If I had my pick of where and how, I’d like to go out like one of those old dogs who senses that the end is near and goes off somewhere to die alone. I guess as good a spot as any would be somewhere in the backcountry of Grand Teton National Park, a place very dear to me. Maybe that spot above the south fork of Moran Canyon, miles off-trail, where the sunset blazes over Idaho and lights up the western sides of the central Teton peaks with alpenglow. Or, more fittingly, out on the end of the shelf in Death Canyon, the greenest place I’ve ever seen, on a warm July evening. Or possibly somewhere else entirely, like the top of some tower or cliff in southern Utah, sitting back against a sun-warmed slab, watching the sun go down through the clear desert sky over the Canyonlands. Always with the sun setting. It’s more poetic that way.
Wherever it may be, I’d want to inconvenience no one by my passing. That’s why I’d more than welcome the opportunity to die peacefully and alone far from the reach of any funeral director. After the last light has faded and I slip into the metaphorical darkness, the animals would come, lured by the scent of an easy meal. Rather than slowly rot in an exorbitantly priced casket buried in some manicured cemetery, or be wastefully incinerated into one more puff of air pollution, I’d be glad to give sustenance to a venue of buzzards (that’s really the term), or a hungry coyote. It wouldn’t take long before my body became one with a whole host of living creatures, in a way perpetuating my own life. The ultimate act of recycling. Before long, the only sign of my ever having existed would be a few bleached bones scattered about. Well, that and my enormous, inspiring and everlasting legacy.

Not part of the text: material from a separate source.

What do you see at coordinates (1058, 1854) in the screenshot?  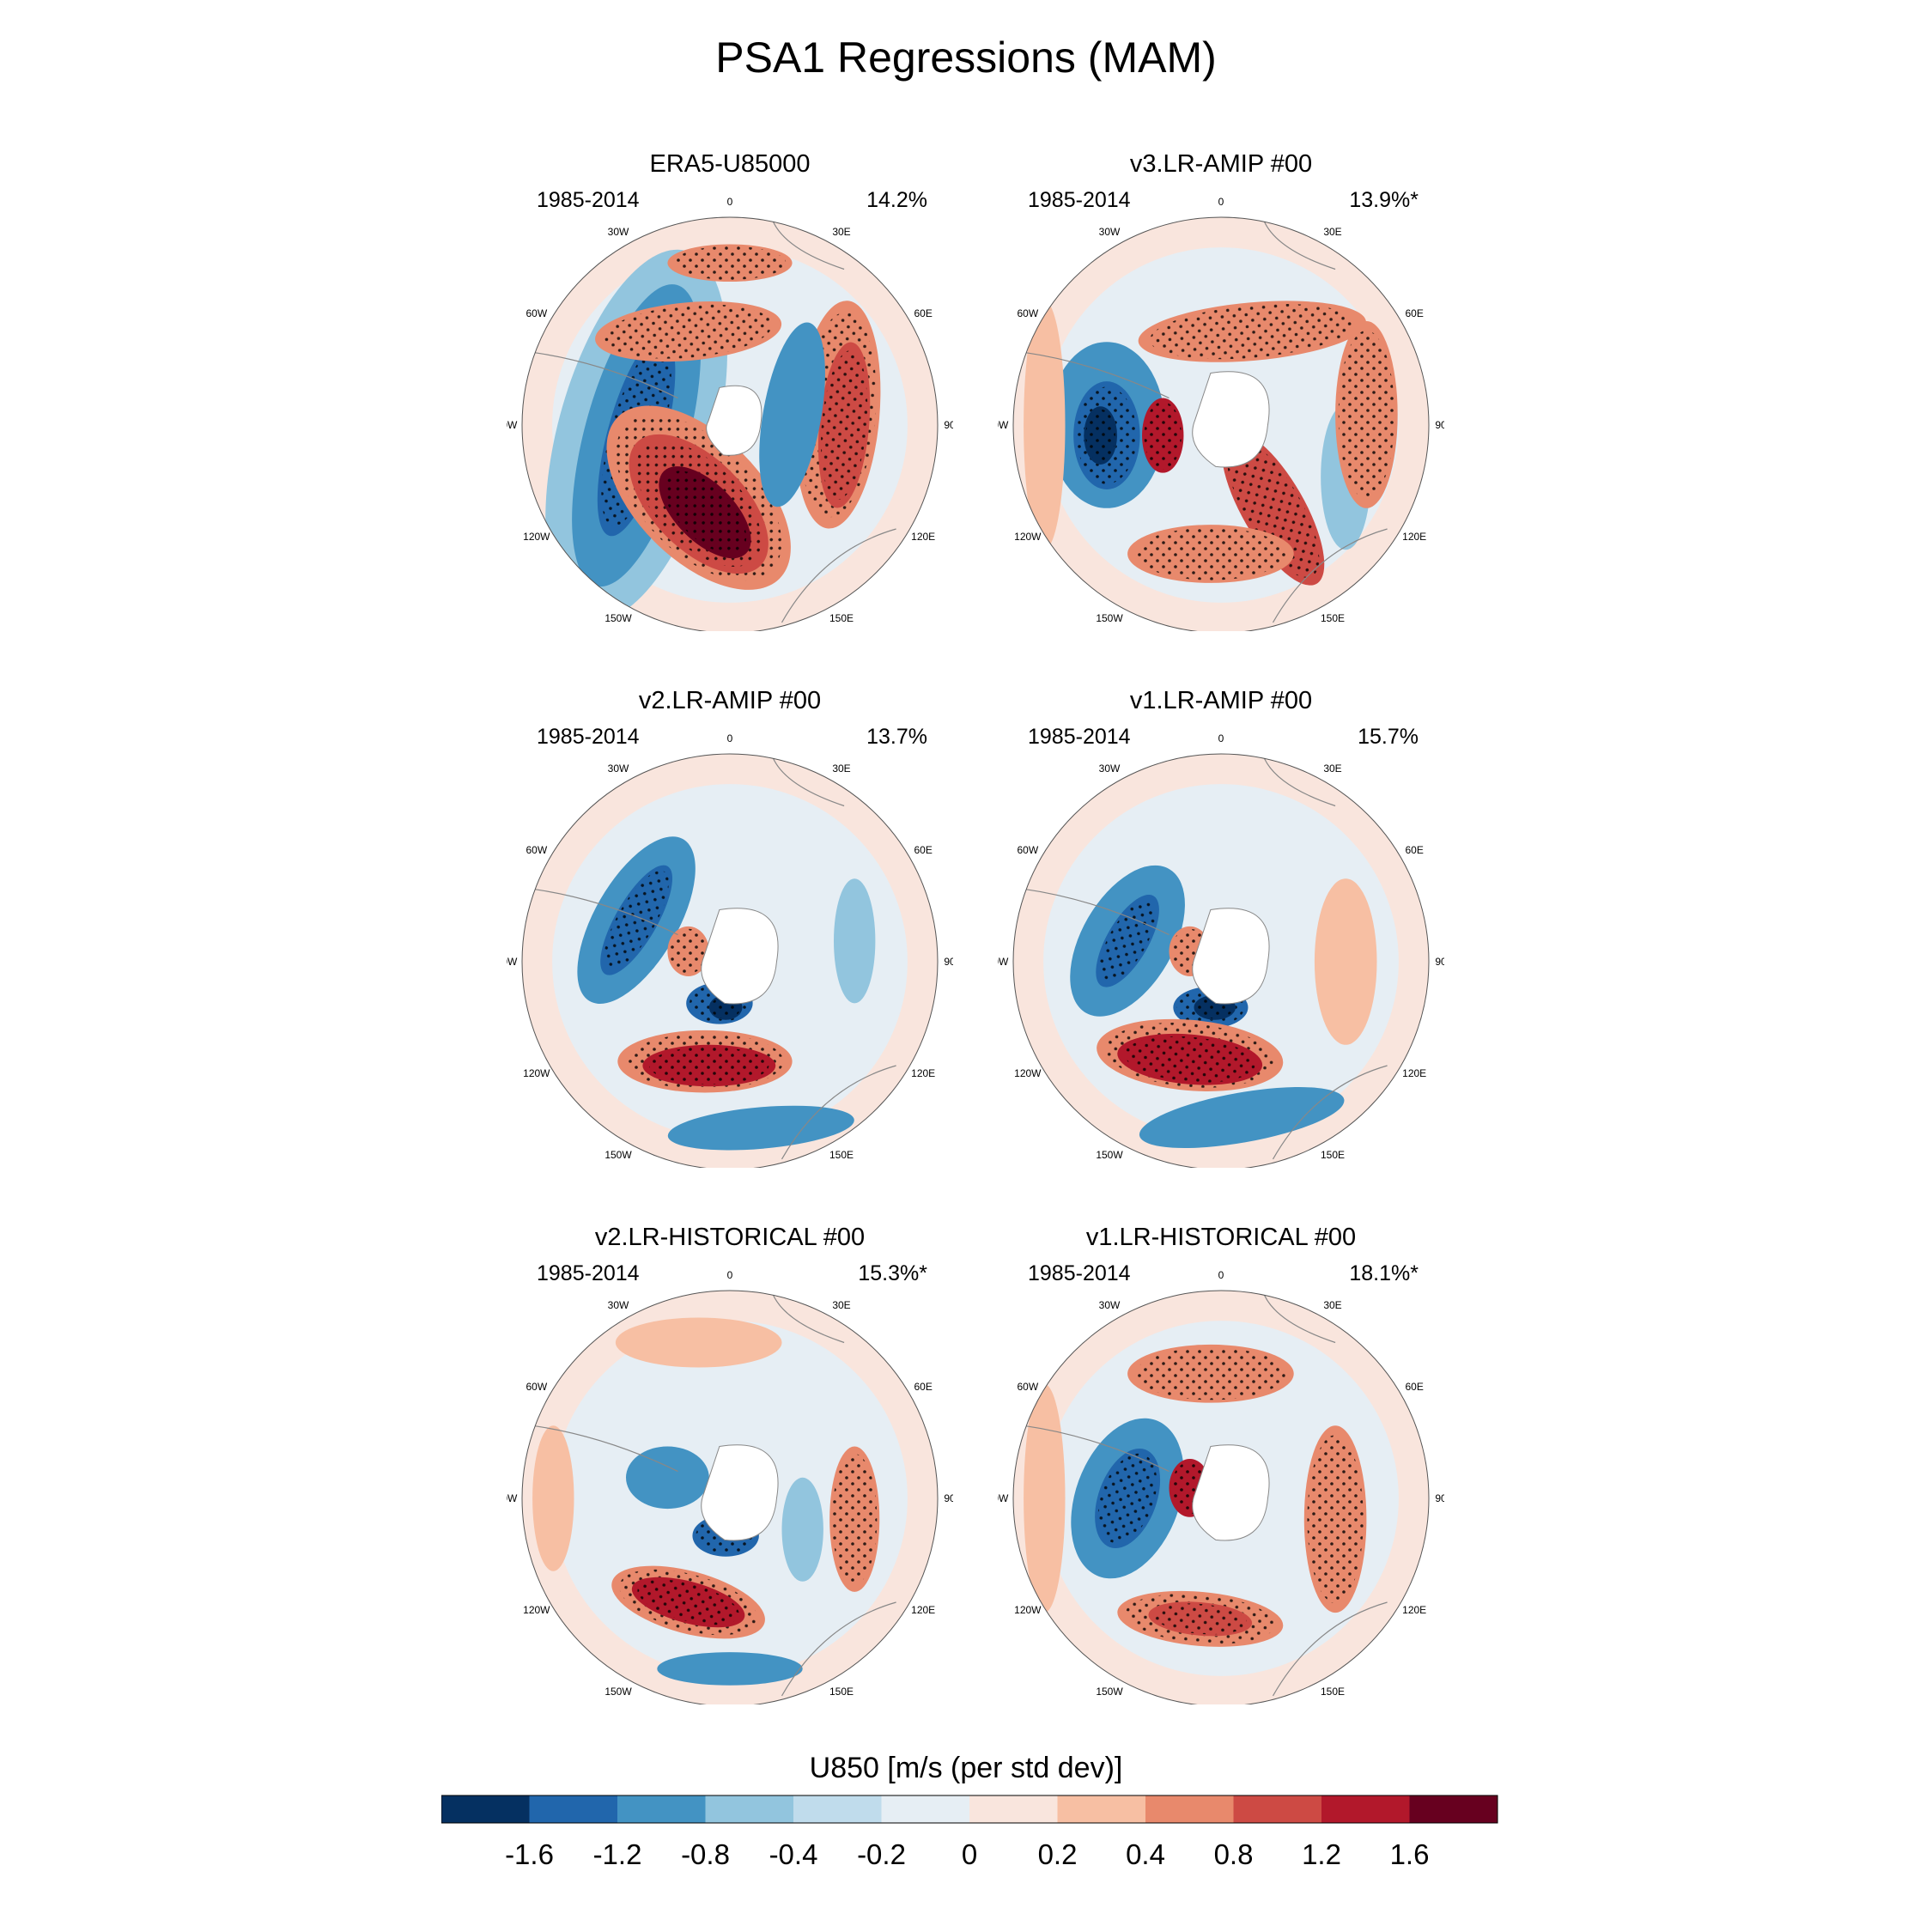 I see `colorbar-tick-label: 0.2` at bounding box center [1058, 1854].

Of course, in the event that my despondence overwhelms me and I decide to take matters into my own hands (literally, as you’ll see), I could always choose the method described with much flair by one of my political science professors over the course of about twenty minutes upon the conclusion of his five-minute bullshit final exam. I don’t know if this was his creation or if he heard it somewhere else, but here it is. You will need the following: a 50-foot tall building with a popular breakfast joint on the ground floor, 40 feet of rope, 35 feet of piano wire, some super glue and a macabre sense of whimsy. During the breakfast rush, go to the top of the building and tie off the rope and the wire to something sturdy. The other end of the rope goes securely around your ankles, the wire in a noose around your neck. Apply the super glue liberally to your palms and immediately place both hands firmly on your head. When you take your final leap, make sure you’re laughing; it’s details like this that’ll make the whole thing really click. All of those folks enjoying their lox and bagels and morning java will never forget the big happy smile plastered across your detached head as it bobs around in your hands at the end of that rope right outside the restaurant window. And there will be much blood.
I apologize to any readers who may have lost a loved one in this horrible, despicable fashion.